*What you need to do*.
Reproduce these lines with "arrows" renamed to "icons" throughout and nothing else changed, leaving out the pictures.

*Exercise inputs*.
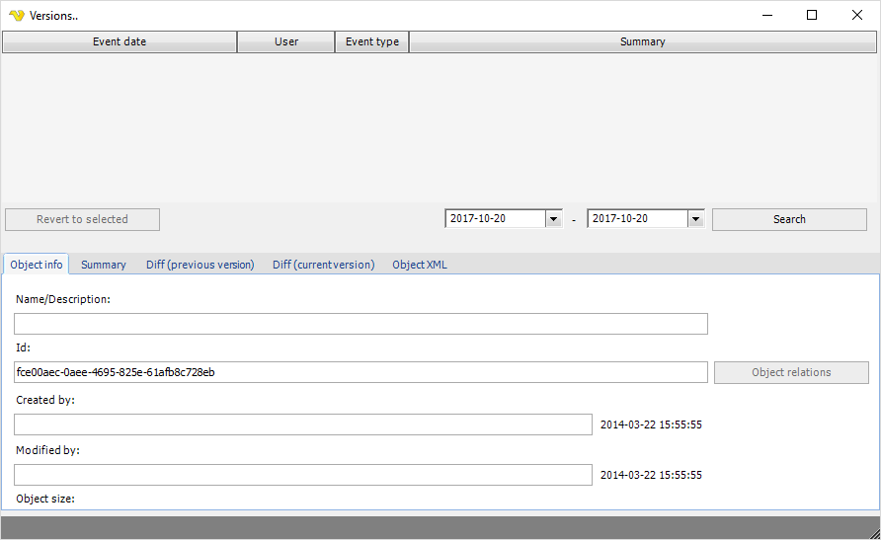Open the Diff (previous version) tab
The height and width of the screenshot is (540, 881).
pyautogui.click(x=200, y=265)
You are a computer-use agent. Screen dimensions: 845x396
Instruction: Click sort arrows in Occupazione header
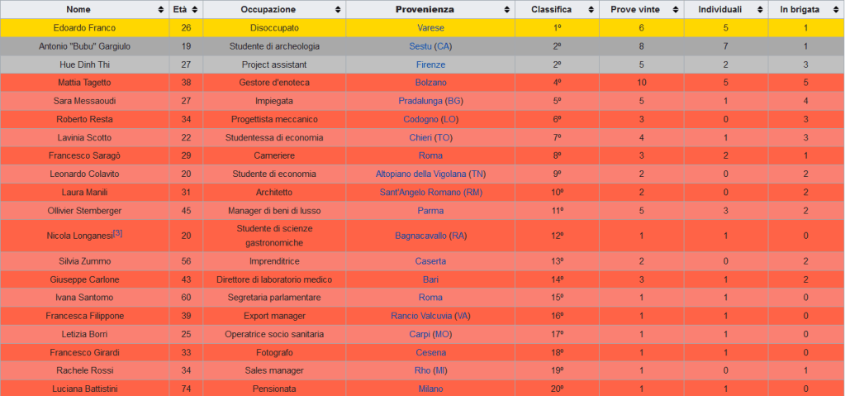pyautogui.click(x=338, y=9)
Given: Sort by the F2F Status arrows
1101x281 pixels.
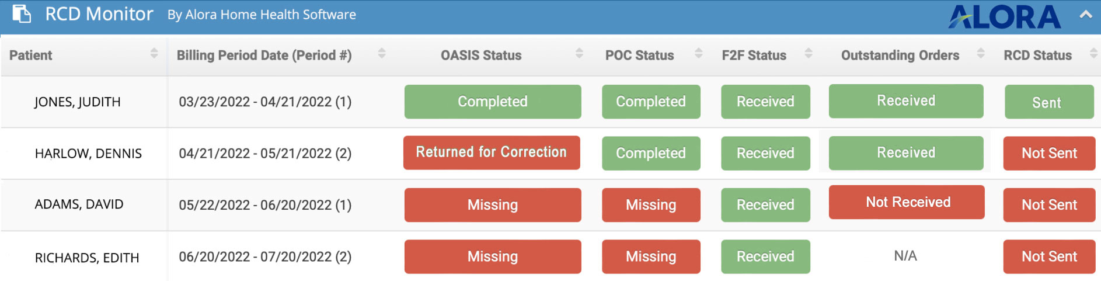Looking at the screenshot, I should coord(809,53).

*Task answer*.
Open the Diff (previous version) tab
The height and width of the screenshot is (540, 881).
pyautogui.click(x=200, y=265)
You are a computer-use agent. Screen dimensions: 845x396
Instruction: Click sort icons in Occupazione header
pyautogui.click(x=338, y=9)
Given: Sort by the F2F Status icons
1101x281 pixels.
Looking at the screenshot, I should coord(809,53).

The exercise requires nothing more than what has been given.